PolskaSądy 24-godzinne za drogie na drobne sprawy

Sądy 24‑godzinne za drogie na drobne sprawy

Do rozpoznawania większości spraw,
którymi zajmują się sądy 24-godzinne, angażowane są siły i środki
niewspółmierne do wagi popełnionych przestępstw - wskazuje prezes
Sądu Okręgowego w Częstochowie, sędzia Hanna Morejska w stanowisku
dla resortu sprawiedliwości.

18.04.2007 | aktual.: 18.04.2007 19:06

Jak poinformował wiceprezes tego sądu sędzia Robert Grygiel, departament sądów powszechnych ministerstwa sprawiedliwości poprosił przed kilkoma dniami prezesów sądów okręgowych z całej Polskie o informacje dotyczące m.in. liczby spraw i problemów organizacyjnych przy wdrażaniu postępowania przyspieszonego.

W pierwszym miesiącu działania sądów 24-godzinnych, w czterech sądach okręgu częstochowskiego - w Częstochowie, Lublińcu, Myszkowie i Zawierciu - w trybie przyspieszonym rozpoznano 70 przekazanych przez prokuratorów spraw. 66 spośród nich dotyczyło zatrzymanych na gorącym uczynku pijanych kierowców i rowerzystów.

Odnosząc się do tych danych, prezes częstochowskiego sądu wskazała m.in. na "powszechnie podzielany przez sędziów problem" rozpoznawania w trybie tego postępowania spraw pijanych rowerzystów.

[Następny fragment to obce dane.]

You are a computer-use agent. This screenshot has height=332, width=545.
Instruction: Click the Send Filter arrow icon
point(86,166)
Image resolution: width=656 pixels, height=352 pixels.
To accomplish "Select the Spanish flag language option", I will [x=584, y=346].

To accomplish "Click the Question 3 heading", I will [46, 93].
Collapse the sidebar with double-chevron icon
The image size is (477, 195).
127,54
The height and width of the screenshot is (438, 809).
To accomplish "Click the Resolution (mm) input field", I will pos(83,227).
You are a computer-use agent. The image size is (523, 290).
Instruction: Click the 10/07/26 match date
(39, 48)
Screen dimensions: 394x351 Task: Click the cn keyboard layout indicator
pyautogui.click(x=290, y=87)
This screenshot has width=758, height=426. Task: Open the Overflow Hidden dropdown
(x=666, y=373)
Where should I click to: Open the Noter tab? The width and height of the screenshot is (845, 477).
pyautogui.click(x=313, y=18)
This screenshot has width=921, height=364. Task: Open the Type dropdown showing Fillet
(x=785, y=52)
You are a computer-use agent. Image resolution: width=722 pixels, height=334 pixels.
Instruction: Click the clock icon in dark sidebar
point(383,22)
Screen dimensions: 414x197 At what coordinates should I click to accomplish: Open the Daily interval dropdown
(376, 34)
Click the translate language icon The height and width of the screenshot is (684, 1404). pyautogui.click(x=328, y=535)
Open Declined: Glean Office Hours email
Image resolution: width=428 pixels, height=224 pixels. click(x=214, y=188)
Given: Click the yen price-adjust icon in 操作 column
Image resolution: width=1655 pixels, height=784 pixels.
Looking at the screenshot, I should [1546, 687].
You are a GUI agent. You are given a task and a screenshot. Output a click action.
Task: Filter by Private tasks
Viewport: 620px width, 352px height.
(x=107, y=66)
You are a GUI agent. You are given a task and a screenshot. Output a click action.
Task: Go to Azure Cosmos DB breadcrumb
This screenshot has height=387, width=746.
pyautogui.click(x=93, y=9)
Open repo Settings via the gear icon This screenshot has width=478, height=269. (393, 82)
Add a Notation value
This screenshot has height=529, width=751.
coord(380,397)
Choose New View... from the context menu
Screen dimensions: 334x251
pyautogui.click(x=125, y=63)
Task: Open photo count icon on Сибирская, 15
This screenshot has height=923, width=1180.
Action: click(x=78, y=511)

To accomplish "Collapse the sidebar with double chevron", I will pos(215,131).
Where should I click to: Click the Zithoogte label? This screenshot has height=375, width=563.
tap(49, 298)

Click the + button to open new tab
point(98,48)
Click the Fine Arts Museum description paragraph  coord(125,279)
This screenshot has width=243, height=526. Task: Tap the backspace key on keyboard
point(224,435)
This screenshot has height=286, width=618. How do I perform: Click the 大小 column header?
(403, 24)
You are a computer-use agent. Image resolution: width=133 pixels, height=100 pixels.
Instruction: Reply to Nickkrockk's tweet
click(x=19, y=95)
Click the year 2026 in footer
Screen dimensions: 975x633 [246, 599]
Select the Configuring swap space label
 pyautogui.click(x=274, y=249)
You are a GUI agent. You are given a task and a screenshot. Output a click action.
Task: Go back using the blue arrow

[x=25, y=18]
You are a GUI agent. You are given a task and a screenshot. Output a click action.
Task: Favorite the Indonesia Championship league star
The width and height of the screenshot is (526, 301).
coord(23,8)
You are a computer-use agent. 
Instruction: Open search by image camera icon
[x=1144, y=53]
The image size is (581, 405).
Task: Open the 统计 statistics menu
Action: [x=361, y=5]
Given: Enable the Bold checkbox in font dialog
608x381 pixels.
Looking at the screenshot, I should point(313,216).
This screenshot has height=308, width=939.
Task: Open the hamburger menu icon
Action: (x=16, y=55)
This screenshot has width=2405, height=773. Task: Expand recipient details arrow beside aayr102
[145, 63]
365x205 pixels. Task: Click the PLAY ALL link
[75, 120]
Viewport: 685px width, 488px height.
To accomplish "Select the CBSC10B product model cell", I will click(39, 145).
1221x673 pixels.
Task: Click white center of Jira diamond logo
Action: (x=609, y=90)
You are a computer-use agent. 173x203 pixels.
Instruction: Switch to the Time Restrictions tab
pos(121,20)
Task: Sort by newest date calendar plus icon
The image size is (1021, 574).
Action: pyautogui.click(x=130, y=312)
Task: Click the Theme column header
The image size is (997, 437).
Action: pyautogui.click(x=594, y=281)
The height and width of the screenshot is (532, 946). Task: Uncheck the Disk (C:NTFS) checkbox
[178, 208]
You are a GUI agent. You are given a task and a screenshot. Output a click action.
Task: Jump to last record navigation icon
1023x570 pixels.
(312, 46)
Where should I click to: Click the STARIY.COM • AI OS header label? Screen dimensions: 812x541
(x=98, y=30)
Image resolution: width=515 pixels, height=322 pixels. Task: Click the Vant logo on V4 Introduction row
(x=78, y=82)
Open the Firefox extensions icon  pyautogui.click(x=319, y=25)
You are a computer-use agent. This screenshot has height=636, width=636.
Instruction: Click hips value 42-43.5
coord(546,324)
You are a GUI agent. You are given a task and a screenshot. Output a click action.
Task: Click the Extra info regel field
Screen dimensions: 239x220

Do rozpoznania tej kategorii spraw angażuje się niewspółmierne środki osobowe i finansowe do wagi czynu - napisała sędzia.

Każda sprawa tego typu - argumentuje sędzia Morejska - angażuje co najmniej dwóch doprowadzających podejrzanego policjantów, prokuratora, który przesłuchuje go i popiera oskarżenie przed sądem, osobę obsługującą Krajowy Rejestr Karny, adwokata broniącego na koszt państwa podejrzanego, protokolanta i sędziego.

Jest to więc minimum osiem osób, podczas gdy (...) przed wejściem w życie przepisów o postępowaniu przyspieszonym zazwyczaj kończyły się na przesłaniu do sądu aktu oskarżenia wraz z wnioskiem (...) o skazanie oskarżonego na posiedzeniu - napisała prezes sądu. Udział oskarżonego i oskarżyciela nie był w tej sytuacji obowiązkowy, wystarczyło tylko zawiadomienie ich o terminie posiedzenia.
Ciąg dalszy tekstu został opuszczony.